↓

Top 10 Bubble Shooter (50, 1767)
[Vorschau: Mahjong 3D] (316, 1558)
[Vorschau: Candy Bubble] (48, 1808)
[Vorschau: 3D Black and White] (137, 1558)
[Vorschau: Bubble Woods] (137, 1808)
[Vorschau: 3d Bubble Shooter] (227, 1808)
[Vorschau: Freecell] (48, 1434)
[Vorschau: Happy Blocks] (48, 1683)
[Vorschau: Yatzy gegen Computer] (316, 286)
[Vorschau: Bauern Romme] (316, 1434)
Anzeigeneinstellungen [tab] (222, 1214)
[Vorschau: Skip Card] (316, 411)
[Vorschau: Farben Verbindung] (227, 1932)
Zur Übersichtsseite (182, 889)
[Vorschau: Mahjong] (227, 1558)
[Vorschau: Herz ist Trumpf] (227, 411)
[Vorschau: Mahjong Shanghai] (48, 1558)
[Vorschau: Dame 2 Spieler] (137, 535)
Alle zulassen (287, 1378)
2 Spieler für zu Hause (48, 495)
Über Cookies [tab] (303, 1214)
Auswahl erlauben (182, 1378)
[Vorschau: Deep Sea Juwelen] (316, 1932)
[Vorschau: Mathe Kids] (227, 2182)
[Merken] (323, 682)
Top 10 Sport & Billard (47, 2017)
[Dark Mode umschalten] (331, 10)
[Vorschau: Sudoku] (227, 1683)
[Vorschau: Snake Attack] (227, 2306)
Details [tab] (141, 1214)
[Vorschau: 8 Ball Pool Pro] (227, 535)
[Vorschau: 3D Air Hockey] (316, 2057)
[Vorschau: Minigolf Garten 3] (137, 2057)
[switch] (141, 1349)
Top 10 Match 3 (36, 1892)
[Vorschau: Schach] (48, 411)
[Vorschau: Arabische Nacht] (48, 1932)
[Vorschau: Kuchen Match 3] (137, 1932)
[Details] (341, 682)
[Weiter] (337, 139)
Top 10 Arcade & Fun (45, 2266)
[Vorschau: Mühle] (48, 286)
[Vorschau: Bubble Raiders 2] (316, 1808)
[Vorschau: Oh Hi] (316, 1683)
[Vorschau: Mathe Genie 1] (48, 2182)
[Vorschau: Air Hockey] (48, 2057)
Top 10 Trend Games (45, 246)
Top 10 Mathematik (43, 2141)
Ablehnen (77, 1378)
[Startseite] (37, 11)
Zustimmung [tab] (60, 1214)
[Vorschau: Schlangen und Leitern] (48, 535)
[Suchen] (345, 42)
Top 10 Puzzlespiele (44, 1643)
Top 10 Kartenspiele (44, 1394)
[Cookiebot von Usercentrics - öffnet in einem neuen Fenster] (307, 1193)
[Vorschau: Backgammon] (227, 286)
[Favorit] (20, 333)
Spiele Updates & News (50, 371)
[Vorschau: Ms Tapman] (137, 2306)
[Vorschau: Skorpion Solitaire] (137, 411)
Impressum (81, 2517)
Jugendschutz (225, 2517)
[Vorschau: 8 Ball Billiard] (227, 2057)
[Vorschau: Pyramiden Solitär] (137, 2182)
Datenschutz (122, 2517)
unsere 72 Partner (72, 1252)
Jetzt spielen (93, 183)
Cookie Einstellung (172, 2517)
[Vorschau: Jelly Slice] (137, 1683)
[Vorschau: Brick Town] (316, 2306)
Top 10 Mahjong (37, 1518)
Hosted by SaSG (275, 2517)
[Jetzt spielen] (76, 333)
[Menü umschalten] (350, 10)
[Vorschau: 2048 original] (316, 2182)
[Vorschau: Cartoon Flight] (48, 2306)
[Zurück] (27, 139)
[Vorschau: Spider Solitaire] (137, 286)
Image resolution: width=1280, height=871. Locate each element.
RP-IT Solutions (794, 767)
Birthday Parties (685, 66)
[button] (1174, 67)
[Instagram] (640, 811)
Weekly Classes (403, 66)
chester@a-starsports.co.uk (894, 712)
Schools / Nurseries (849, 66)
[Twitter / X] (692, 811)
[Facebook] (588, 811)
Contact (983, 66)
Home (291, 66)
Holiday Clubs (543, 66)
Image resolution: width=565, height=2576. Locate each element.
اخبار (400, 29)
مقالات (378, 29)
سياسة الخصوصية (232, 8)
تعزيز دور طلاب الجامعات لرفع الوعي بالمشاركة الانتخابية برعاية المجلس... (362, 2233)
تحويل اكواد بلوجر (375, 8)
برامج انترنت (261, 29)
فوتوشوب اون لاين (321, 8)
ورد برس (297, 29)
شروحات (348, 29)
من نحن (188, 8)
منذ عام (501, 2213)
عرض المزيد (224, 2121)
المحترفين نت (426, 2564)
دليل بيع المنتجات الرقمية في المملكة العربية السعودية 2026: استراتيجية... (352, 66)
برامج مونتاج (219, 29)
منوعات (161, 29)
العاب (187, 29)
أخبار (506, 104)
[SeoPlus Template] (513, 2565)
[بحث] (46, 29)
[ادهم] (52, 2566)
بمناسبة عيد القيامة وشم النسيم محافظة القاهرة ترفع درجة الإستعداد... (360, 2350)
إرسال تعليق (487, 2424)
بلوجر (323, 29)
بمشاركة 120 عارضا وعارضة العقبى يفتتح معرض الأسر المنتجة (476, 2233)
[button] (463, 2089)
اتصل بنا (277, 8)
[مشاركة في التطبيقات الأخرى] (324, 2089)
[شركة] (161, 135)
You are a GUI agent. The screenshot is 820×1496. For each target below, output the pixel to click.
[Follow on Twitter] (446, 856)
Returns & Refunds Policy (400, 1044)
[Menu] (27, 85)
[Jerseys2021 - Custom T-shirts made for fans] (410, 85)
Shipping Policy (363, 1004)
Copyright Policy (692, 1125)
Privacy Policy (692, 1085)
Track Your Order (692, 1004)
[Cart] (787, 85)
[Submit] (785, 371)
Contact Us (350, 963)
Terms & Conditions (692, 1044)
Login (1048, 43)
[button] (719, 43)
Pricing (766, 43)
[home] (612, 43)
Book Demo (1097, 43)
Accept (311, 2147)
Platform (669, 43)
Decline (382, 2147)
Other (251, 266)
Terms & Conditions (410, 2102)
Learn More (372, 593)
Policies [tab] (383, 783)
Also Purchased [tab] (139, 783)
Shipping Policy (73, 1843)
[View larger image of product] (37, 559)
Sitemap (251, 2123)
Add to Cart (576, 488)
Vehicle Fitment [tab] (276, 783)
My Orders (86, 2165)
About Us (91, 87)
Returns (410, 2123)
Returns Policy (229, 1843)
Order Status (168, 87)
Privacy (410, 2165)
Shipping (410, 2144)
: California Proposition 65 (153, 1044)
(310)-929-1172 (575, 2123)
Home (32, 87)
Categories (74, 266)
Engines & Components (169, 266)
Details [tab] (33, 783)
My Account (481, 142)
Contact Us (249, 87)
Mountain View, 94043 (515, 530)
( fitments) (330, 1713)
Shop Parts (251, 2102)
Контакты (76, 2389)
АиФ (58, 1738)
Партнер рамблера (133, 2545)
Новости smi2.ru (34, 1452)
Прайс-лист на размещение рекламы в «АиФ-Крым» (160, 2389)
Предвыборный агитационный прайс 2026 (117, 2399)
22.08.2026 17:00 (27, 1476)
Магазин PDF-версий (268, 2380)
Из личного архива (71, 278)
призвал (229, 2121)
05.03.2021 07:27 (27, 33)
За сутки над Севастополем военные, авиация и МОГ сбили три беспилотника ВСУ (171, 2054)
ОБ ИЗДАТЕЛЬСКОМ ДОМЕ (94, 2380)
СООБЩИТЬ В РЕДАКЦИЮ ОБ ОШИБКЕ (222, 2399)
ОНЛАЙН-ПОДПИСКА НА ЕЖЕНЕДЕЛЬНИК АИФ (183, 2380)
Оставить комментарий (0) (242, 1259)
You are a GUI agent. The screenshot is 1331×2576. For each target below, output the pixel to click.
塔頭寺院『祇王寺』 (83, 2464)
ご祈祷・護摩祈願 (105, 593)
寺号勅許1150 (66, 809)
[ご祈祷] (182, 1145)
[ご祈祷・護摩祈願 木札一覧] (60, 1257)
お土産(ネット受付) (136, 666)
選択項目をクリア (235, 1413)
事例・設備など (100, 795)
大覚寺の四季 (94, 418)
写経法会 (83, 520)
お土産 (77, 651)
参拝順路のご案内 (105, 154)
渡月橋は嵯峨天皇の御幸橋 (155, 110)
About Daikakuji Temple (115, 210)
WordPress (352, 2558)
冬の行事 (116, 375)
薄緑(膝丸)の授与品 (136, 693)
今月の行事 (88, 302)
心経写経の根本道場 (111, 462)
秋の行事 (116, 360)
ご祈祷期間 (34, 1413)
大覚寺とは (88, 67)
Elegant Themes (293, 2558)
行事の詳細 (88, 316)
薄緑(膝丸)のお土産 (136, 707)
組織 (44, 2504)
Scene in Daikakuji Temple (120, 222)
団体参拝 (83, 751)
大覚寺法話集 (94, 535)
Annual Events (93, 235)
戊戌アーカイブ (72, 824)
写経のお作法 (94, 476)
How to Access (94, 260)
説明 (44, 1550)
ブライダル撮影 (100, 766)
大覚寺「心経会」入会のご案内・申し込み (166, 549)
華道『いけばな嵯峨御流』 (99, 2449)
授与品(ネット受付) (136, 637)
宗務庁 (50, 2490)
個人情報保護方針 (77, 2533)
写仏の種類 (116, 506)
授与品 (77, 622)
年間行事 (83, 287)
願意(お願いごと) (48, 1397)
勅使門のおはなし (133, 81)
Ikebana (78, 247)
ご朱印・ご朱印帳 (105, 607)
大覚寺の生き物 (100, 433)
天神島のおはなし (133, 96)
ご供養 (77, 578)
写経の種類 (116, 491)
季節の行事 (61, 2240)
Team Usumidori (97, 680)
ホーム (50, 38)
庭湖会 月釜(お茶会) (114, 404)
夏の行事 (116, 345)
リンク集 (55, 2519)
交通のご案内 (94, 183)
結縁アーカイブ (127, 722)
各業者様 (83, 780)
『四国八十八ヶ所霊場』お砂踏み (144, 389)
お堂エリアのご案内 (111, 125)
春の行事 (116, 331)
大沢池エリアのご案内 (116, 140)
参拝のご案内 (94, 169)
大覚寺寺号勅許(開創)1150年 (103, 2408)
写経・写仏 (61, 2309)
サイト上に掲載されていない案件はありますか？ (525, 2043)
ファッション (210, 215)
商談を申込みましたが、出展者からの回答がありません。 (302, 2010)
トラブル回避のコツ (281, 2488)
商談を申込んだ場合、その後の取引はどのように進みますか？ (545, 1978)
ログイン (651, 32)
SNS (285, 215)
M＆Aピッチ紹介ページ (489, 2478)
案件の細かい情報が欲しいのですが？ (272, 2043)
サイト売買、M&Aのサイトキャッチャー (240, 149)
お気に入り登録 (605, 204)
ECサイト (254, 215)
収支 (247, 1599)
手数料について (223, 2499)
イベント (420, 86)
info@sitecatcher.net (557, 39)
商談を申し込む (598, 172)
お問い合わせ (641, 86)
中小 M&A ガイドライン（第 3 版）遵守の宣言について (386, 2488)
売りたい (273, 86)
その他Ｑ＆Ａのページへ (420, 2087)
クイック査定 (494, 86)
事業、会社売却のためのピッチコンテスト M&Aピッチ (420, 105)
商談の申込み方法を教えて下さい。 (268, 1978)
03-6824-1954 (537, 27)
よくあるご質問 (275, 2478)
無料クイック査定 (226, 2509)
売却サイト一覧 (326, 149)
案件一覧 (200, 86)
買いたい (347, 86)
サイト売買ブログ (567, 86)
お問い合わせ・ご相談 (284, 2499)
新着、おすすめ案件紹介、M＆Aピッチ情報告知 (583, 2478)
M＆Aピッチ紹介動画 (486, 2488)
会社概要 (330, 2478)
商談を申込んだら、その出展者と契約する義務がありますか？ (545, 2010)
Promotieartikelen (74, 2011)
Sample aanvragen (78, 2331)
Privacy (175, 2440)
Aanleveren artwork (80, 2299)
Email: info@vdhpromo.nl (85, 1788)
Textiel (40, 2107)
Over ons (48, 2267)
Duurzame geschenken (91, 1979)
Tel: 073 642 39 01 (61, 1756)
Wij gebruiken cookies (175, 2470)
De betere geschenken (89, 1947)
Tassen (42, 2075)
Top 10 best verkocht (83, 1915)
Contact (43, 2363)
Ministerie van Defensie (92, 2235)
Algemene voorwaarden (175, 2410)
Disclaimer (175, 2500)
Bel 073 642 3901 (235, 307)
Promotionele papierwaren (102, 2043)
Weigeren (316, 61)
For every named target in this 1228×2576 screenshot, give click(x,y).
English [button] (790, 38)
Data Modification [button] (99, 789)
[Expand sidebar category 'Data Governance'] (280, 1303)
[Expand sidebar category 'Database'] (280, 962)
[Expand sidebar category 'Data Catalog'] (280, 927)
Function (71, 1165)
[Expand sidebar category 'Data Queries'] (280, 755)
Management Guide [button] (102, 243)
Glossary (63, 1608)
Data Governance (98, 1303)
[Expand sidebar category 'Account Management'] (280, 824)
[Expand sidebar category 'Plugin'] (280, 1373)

↑

» WORK ITEM
In the data above, find the line with "[Vorschau: Dame 2 Spieler] (137, 535)" and the line with "[Vorschau: 8 Ball Billiard] (227, 2057)". Retype both, plus every line between them, exactly.

» YOUR SOLUTION
[Vorschau: Dame 2 Spieler] (137, 535)
Alle zulassen (287, 1378)
2 Spieler für zu Hause (48, 495)
Über Cookies [tab] (303, 1214)
Auswahl erlauben (182, 1378)
[Vorschau: Deep Sea Juwelen] (316, 1932)
[Vorschau: Mathe Kids] (227, 2182)
[Merken] (323, 682)
Top 10 Sport & Billard (47, 2017)
[Dark Mode umschalten] (331, 10)
[Vorschau: Sudoku] (227, 1683)
[Vorschau: Snake Attack] (227, 2306)
Details [tab] (141, 1214)
[Vorschau: 8 Ball Pool Pro] (227, 535)
[Vorschau: 3D Air Hockey] (316, 2057)
[Vorschau: Minigolf Garten 3] (137, 2057)
[switch] (141, 1349)
Top 10 Match 3 (36, 1892)
[Vorschau: Schach] (48, 411)
[Vorschau: Arabische Nacht] (48, 1932)
[Vorschau: Kuchen Match 3] (137, 1932)
[Details] (341, 682)
[Weiter] (337, 139)
Top 10 Arcade & Fun (45, 2266)
[Vorschau: Mühle] (48, 286)
[Vorschau: Bubble Raiders 2] (316, 1808)
[Vorschau: Oh Hi] (316, 1683)
[Vorschau: Mathe Genie 1] (48, 2182)
[Vorschau: Air Hockey] (48, 2057)
Top 10 Trend Games (45, 246)
Top 10 Mathematik (43, 2141)
Ablehnen (77, 1378)
[Startseite] (37, 11)
Zustimmung [tab] (60, 1214)
[Vorschau: Schlangen und Leitern] (48, 535)
[Suchen] (345, 42)
Top 10 Puzzlespiele (44, 1643)
Top 10 Kartenspiele (44, 1394)
[Cookiebot von Usercentrics - öffnet in einem neuen Fenster] (307, 1193)
[Vorschau: Backgammon] (227, 286)
[Favorit] (20, 333)
Spiele Updates & News (50, 371)
[Vorschau: Ms Tapman] (137, 2306)
[Vorschau: Skorpion Solitaire] (137, 411)
Impressum (81, 2517)
Jugendschutz (225, 2517)
[Vorschau: 8 Ball Billiard] (227, 2057)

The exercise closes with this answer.